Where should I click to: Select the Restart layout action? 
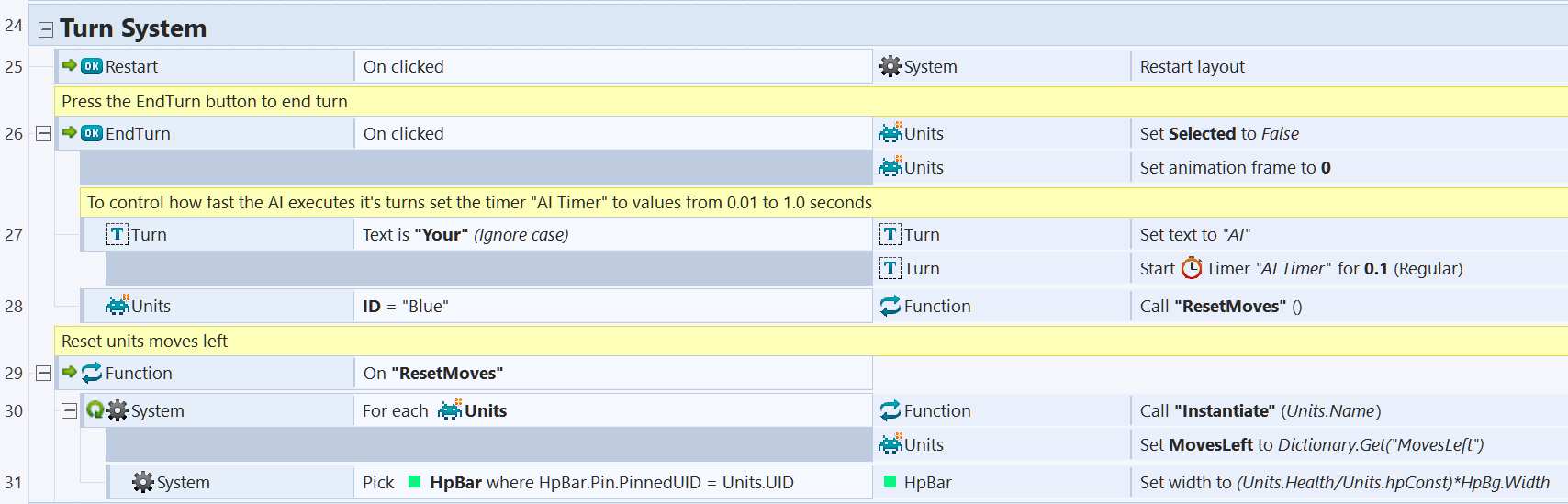pos(1192,66)
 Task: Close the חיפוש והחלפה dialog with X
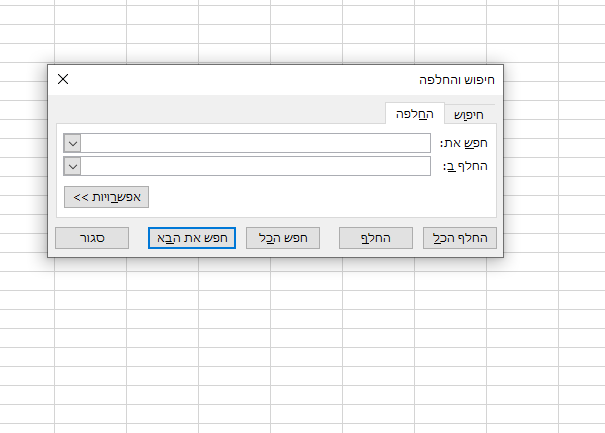(x=63, y=78)
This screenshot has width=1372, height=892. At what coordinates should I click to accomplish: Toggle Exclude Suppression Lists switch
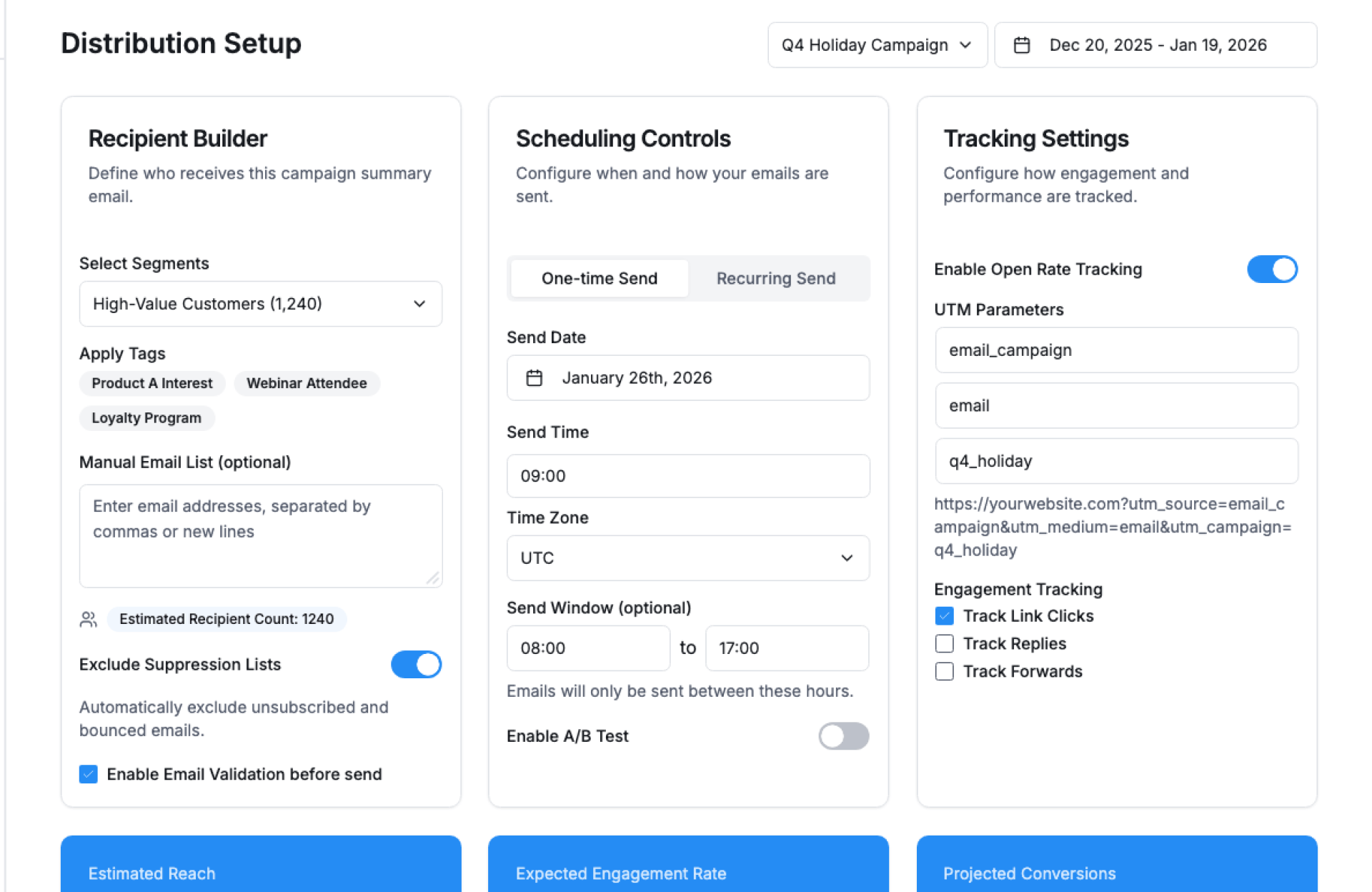416,664
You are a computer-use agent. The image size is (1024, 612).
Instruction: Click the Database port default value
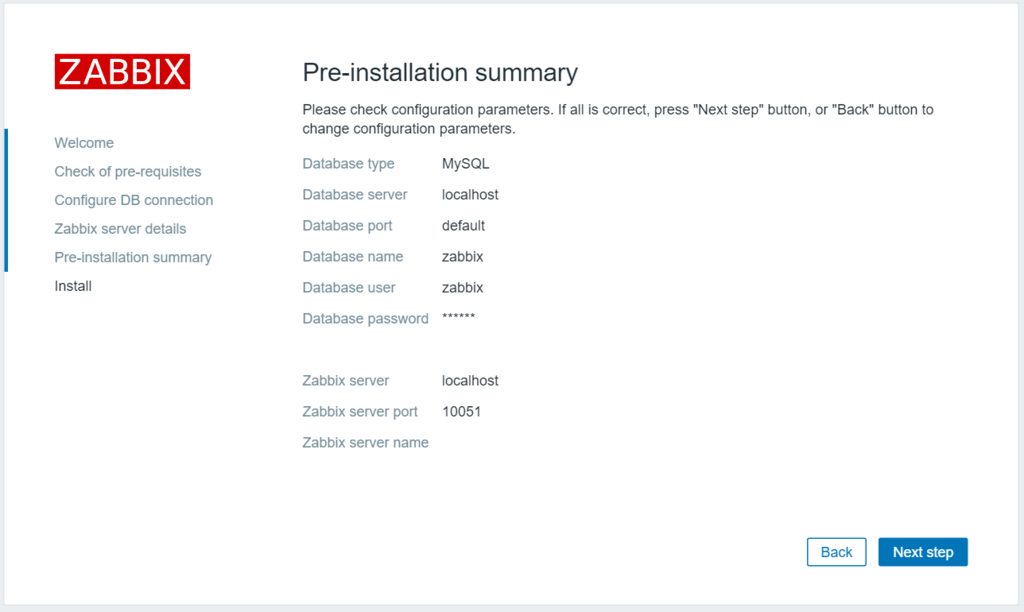pyautogui.click(x=463, y=226)
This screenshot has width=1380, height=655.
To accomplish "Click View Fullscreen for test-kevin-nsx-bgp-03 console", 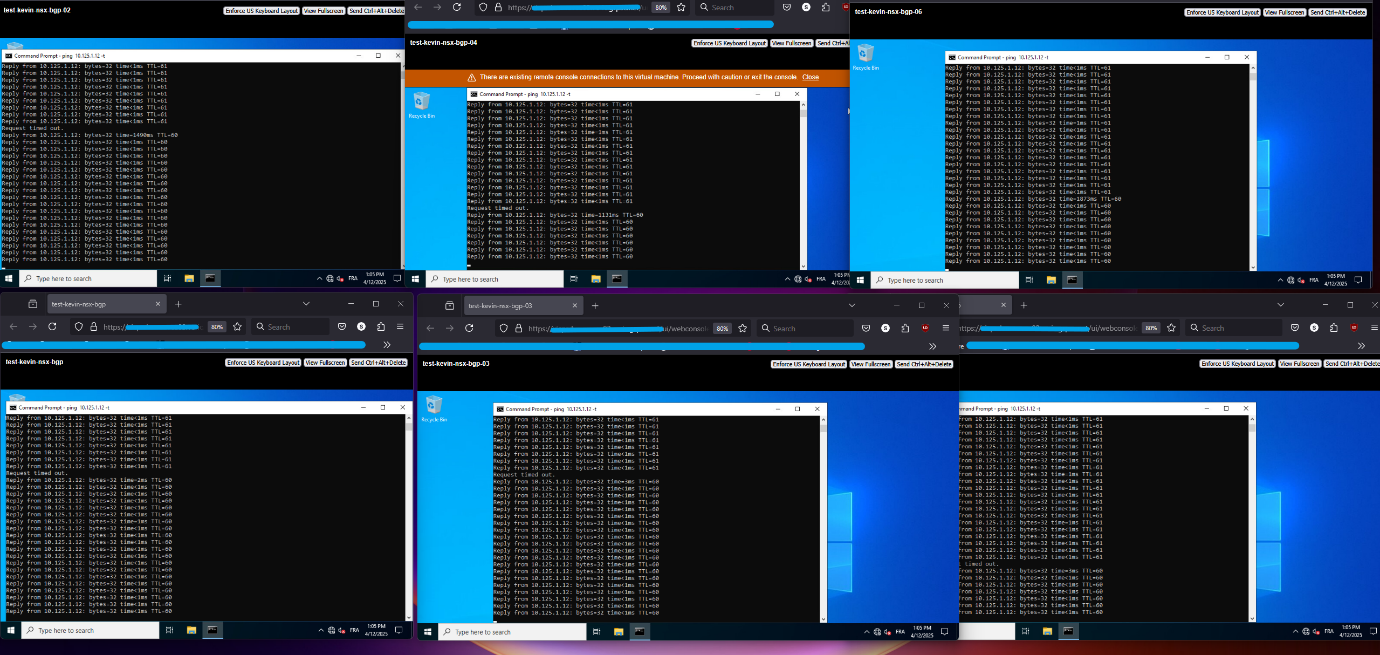I will [x=870, y=364].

○ ○ ○

> _Task to carry out_
For this exercise, return exactly the lines above from the line with "Task: Close the חיפוש והחלפה dialog with X" through the line with "This screenshot has width=1380, height=655.", both included. Do not copy the pictures.

> _Result for this task_
 Task: Close the חיפוש והחלפה dialog with X
(x=63, y=78)
This screenshot has width=1372, height=892. At what coordinates should I click to accomplish: Toggle Exclude Suppression Lists switch
416,664
You are a computer-use agent. The image size is (1024, 612).
Instruction: Click the Database port default value
pyautogui.click(x=463, y=226)
This screenshot has width=1380, height=655.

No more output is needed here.